Written exercise - Could you rewrite the stretch of entries from the line containing "Task: Click the bar chart icon beside 统计" through the end of the entries, keeping every line including the instructions, but raise each coordinate in the answers by 51 and leave out the pictures?

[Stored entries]
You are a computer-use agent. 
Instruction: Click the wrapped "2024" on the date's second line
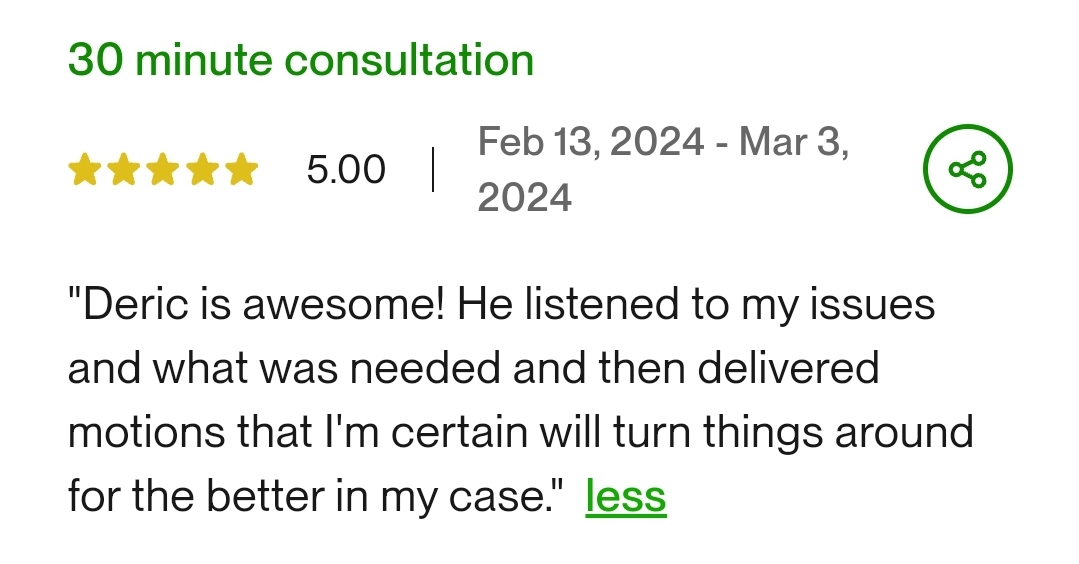[x=524, y=198]
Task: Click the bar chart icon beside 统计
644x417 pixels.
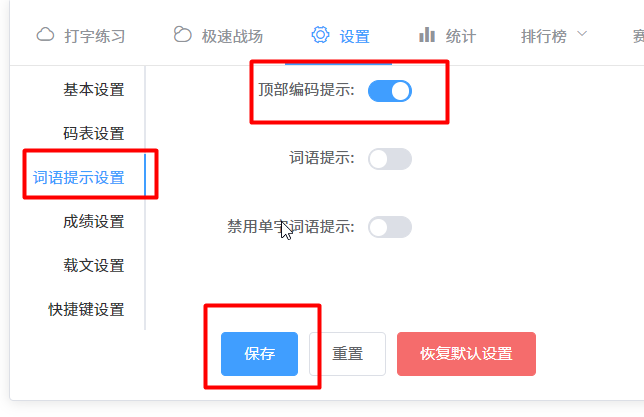Action: tap(427, 35)
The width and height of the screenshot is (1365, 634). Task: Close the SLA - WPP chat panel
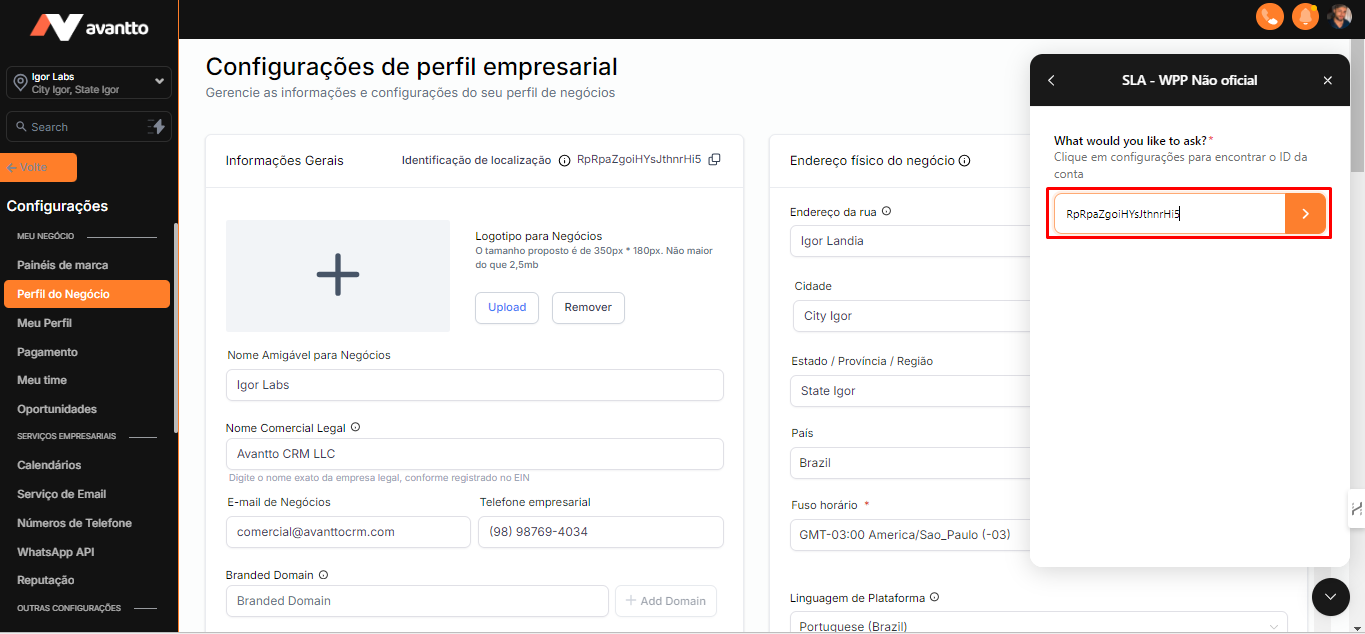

Answer to this task -
Task: Click the bar chart icon beside 统计
644x417 pixels.
Action: tap(478, 86)
The width and height of the screenshot is (1365, 634). Task: Close the SLA - WPP chat panel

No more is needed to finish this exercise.